To quantitatively validate the accuracy of the trained classifier, select frames from the original video sequence not already selected to be included in the training set and label the pixels in each frame as just demonstrated for the training frames being as precise and as comprehensive as possible. When the labeling of a frame is complete, use the same naming convention as for the training, saving the files in a separate validation frames folder. For automatic pixel labeling of the video sequence, launch the Darwin graphic user interface and click load training labels.
To configure the GUI for training and labeling, select create project and provide the project a name using the popup dialogue box. Select the folder containing all of the original frames of the video sequence in the popup window. Using the popup file explorer dialogue box, select the folder containing the labeled training images for the relevant video sequence.
And in the file explorer dialogue box, select the folder containing all of the labeled validation images for the relevant video sequence.

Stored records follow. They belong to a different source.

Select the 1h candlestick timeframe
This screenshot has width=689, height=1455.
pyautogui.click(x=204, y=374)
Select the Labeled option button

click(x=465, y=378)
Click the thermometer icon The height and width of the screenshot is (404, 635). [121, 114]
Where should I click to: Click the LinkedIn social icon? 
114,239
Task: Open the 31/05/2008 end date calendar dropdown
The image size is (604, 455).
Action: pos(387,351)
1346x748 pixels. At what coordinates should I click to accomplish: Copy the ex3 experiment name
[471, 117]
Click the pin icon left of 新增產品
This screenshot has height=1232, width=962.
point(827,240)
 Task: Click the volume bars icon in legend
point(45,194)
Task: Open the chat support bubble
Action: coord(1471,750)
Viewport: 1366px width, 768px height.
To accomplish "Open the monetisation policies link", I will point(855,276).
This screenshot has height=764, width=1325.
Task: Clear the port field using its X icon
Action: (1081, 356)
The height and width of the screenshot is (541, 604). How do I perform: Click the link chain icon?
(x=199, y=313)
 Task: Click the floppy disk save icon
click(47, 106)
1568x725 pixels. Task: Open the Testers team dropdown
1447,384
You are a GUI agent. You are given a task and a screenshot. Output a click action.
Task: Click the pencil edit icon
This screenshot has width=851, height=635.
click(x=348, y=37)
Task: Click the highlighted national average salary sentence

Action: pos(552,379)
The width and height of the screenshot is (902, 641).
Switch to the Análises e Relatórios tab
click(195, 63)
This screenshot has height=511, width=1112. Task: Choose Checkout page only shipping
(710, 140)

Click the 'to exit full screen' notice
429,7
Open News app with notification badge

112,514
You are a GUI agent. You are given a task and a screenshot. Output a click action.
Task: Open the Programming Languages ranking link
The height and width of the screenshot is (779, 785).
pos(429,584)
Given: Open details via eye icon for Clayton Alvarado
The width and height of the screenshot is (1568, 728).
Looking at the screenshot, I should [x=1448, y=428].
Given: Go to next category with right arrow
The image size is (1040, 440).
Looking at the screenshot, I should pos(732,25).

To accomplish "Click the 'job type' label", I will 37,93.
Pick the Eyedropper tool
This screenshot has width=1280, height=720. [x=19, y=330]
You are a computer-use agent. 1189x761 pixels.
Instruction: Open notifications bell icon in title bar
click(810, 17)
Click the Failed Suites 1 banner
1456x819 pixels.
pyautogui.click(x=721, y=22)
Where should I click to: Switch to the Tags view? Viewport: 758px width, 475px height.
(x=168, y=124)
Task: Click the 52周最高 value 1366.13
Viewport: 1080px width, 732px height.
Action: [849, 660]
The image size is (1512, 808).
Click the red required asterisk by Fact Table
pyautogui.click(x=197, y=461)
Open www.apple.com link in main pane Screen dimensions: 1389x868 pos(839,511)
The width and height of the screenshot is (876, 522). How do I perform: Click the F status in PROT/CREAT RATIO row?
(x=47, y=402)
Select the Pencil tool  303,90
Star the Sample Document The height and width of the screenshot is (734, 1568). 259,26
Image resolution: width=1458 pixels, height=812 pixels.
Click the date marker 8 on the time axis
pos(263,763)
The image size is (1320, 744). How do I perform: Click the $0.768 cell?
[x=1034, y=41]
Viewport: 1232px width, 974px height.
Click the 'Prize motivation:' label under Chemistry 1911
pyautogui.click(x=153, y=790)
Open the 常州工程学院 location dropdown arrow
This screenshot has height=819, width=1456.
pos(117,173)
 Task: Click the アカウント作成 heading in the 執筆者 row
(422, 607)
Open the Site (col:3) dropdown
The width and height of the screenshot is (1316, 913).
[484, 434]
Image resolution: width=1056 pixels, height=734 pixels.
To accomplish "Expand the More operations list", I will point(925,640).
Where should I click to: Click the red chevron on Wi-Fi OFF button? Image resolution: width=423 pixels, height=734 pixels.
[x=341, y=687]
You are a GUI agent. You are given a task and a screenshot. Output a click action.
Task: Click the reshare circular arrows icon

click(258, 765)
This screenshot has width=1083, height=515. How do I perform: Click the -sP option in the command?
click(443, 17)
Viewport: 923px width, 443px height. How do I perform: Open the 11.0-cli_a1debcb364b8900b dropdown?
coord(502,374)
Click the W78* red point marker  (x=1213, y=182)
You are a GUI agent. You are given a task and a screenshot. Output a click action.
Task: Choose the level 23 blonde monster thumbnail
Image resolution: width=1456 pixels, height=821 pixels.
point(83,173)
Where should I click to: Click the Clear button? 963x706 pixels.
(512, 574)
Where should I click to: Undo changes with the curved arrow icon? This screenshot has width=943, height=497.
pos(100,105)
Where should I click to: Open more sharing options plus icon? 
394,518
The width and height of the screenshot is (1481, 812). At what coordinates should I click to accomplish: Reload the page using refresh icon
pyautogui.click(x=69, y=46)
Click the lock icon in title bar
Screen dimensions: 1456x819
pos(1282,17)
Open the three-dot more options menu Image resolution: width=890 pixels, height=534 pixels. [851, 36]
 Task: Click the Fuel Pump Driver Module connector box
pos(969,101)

Follow the prompt to select a destination folder for all of the output frames which will be in the form of labeled images using the same color palette as used in the training. Using the popup dialogue box, under areas of interest, enter the areas of interest to label including the red/green/blue values used to mark each region in the training examples.
The algorithm will examine each labeled training frame and learn a model of appearance for classifying the pixels into any of the specified object classes of interest. Once the training is complete, click validate training. And in the file explorer dialogue box, select the folder containing all of the labeled validation images for the relevant video sequence.
To visually validate the generated labels, click visual validation. Each generated labeled image will be displayed next to the original validation frame. If the accuracy observed in either the quantitative or qualitative validation falls below acceptable levels, include and retrain further training examples.
Once the classifier training and validation phases are complete, click run inference to begin the full labeling of all of the frames in the video sequence using the trained classifier. Once the labeling is complete, which may take several hours, click browse output to see the resulting labels. Most eye tracking software will show you that on average, participants scanned left and right on the x-coordinate of the video in the first video compared to the second video for which the heat map shows a rounder shape.
Using the machine learning pixel labeling technique described in this paper, we can see more detail. This graphical representation of the percent fixation time shows that the path is clearly visible during the course of the video. However, as this figure from the eye tracking data shows, the participant only looked at this feature occasionally at key points.
Here a summary of the dwell time of all 39 participants of this representative study when looking at objects throughout the length of the video is shown. In this graph, the same dwell time data was divided by the amount of time and space that different objects occupied in the video. A value of one indicates that the dwell time can be accounted for by the amount of object in the video.
For example, objects that were less pertinent such as the sky in both images were viewed comparatively less than other objects. Artificial objects such as street lamps and benches were dwelled on to a greater extent compared to other natural objects. These sorts of analysis can have many wide ranging uses to look into questions of attention and saliency and can have many broad reaching applications into different research areas.
As the use of short films as visual stimuli becomes increasingly common, we expect this technique to become more popular.